In summary, we are saying we do not feel safe and that there need to be more concrete protections, comprehensive protocols, and more thorough planning in place for students and for staff. Really, the distinction between the two is irrelevant: the nature of the virus is such that infection to either a student or a staff member means exposure for both, and subsequently, exposure to every single person with whom that infected person comes in contact with, regardless of age or infirmity. That web of exposure in schools with hundreds, or in the case of Ann Arbor’s largest high school, Pioneer, with over 2000 people present on a daily basis, is what keeps us up at night. Those families who are asking “what am I supposed to do with my children while I work?” and “How will my child receive services they are legally entitled to?” are asking honest, critical questions. But those questions need to be answered by policymakers at the state and national level, only some of whom, namely Governor Whitmer, have begun to acknowledge the scope of our current crisis: it is a public health, economic, educational, and social crisis all in one. While summer break may have allowed us to emerge from the emergency school closure that we all suffered through this spring, the pandemic itself continues unabated.

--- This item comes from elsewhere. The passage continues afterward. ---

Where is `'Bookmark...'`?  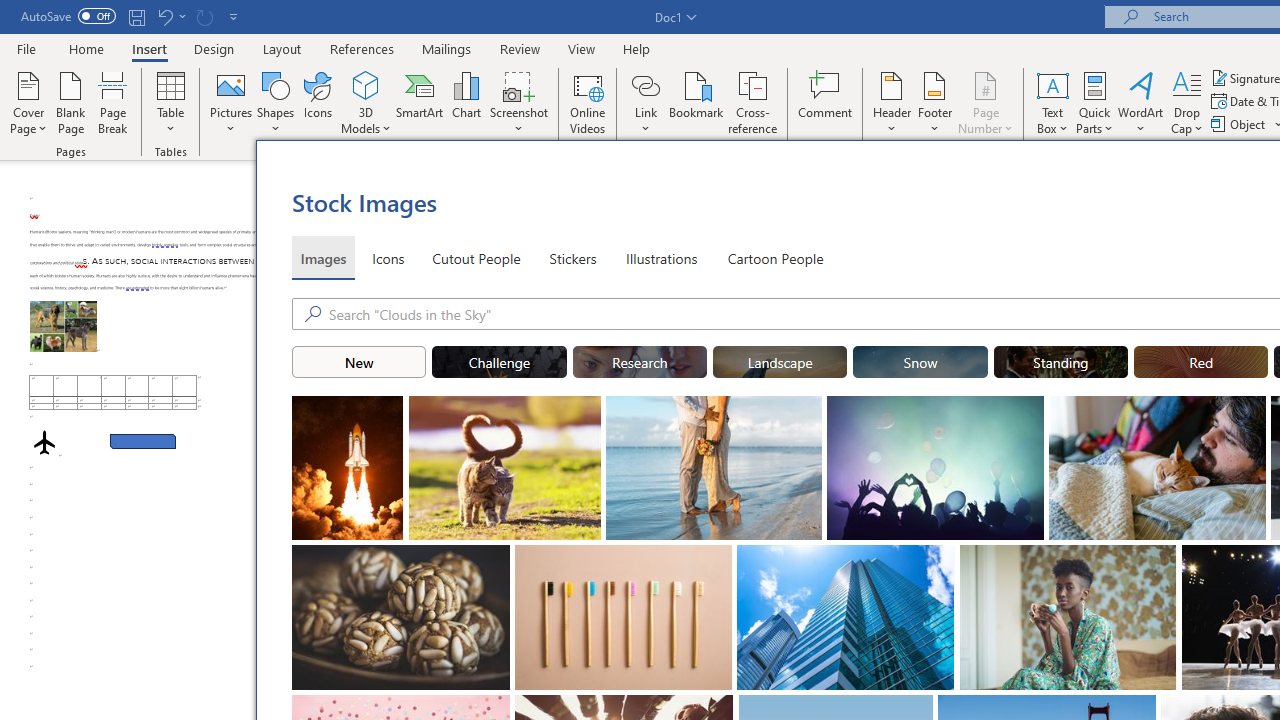 'Bookmark...' is located at coordinates (696, 103).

But crises can have silver linings, too: the pandemic has demonstrated that schools serve a suite of important functions in our society above and beyond teaching academic content: schools provide meals, social and emotional supports to our students: schools are the place where children feel most connected to their communities and peers; it is at school where friendships are built, at school where adults mentor children in social, communication, and leadership skills, it is at school where children evolve as people, where the seed for a future that is more diverse, humane, creative, and joyful is planted and nurtured. That future, these school communities, and these children are under threat. But the answer is not to re-open schools before the virus is under control; the answer must be to control the virus and simultaneously address the social inequities and short-sighted motivations of a society, state, and nation that would dare consider risking people’s lives all for political and economic reasons.

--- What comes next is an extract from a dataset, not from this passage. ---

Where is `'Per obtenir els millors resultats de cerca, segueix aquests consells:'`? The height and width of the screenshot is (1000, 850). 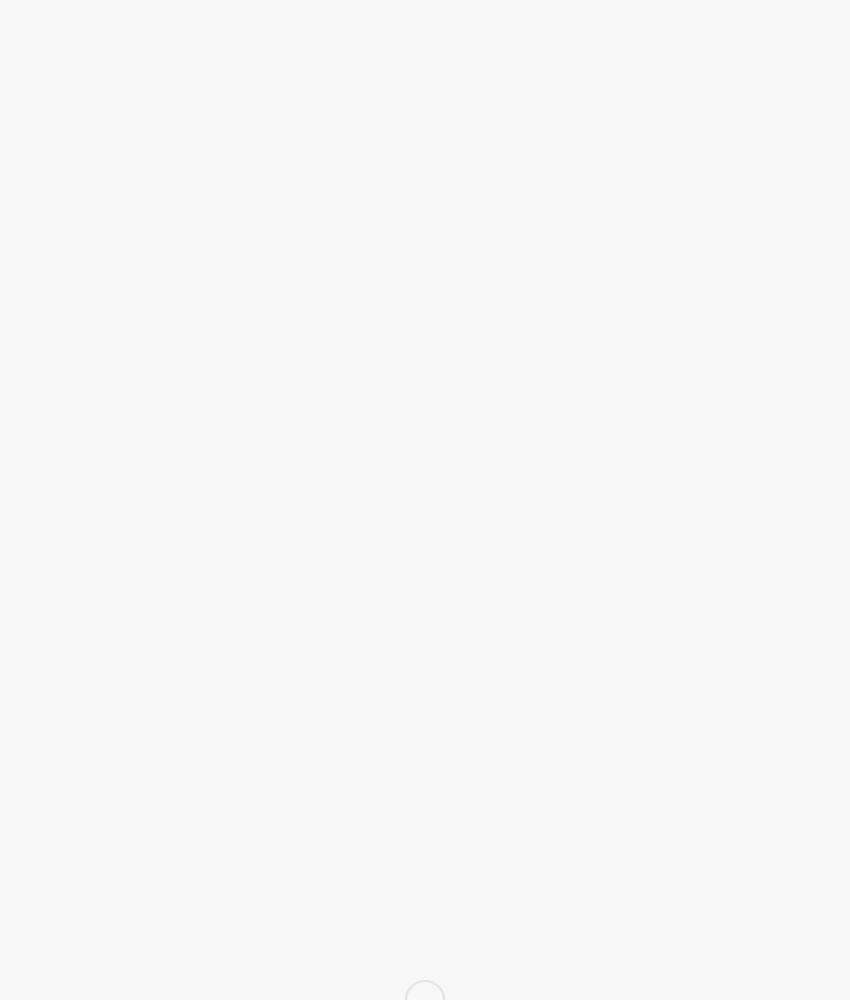 'Per obtenir els millors resultats de cerca, segueix aquests consells:' is located at coordinates (295, 368).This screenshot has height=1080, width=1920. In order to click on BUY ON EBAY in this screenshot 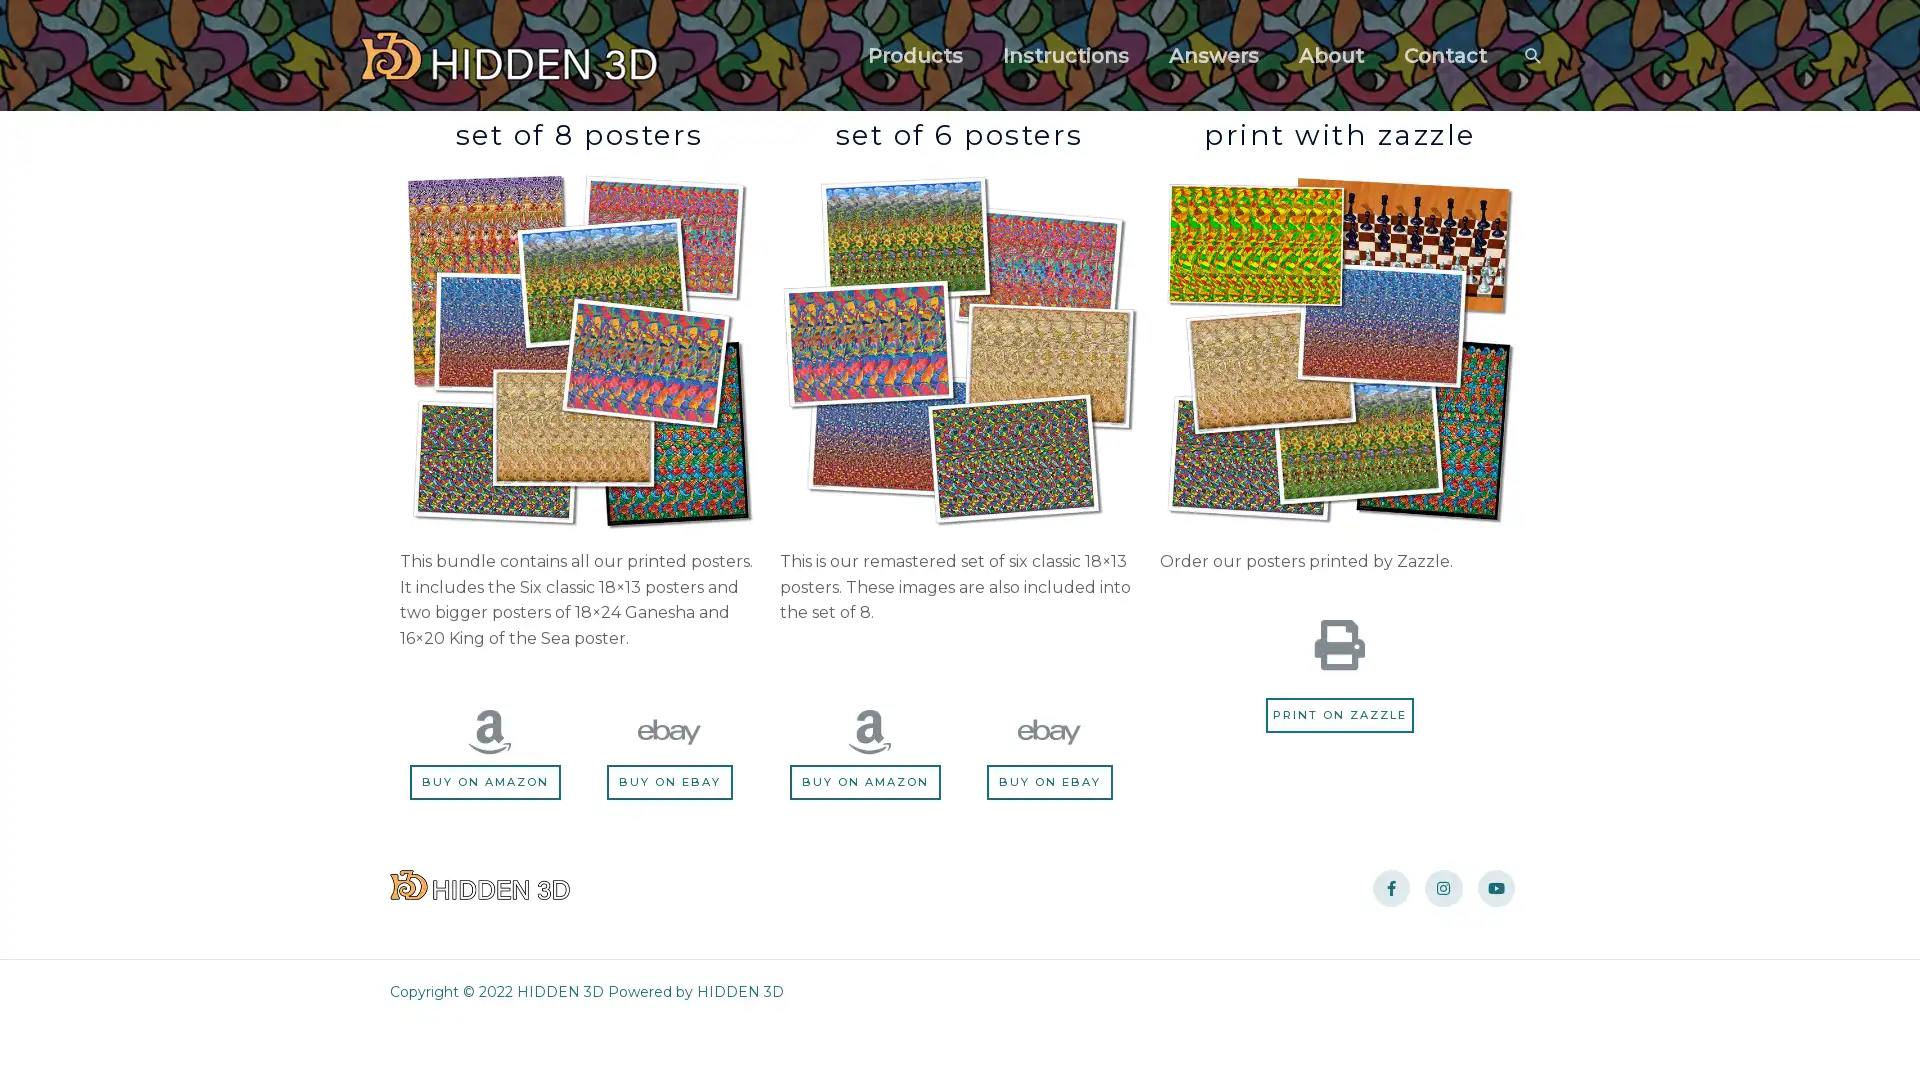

As we see it, our state legislature and Congress must refuse the devil’s bargain that they have been faced with: instead, the legislatures must guarantee that funding to schools increases in the coming academic year due to the increased demand for services that schools are faced with; it must repeal corporate tax credits and exemptions that threaten our revenue streams during an economic crisis; it must address the real problem of child care for working parents; it must increase fines and criminal penalties for those who would threaten the safety of others by not wearing masks and disregarding public safety measures; it must suspend standardized tests, which would only verify that students are falling behind because our government cannot control this virus due to political infighting; it must guarantee workplace protections for so-called essential workers.
Some may read this list of legislative demands as impractical; we see them as a baseline for avoiding the utter destruction of our social fabric. We love this district, we love our students, we are thoughtful and take pride in what we do, so it is our fervent hope that it won't take unnecessary illness, exposure, or death to convince you to collectively make decisions that will keep our community safe and engaged in meaningful learning together.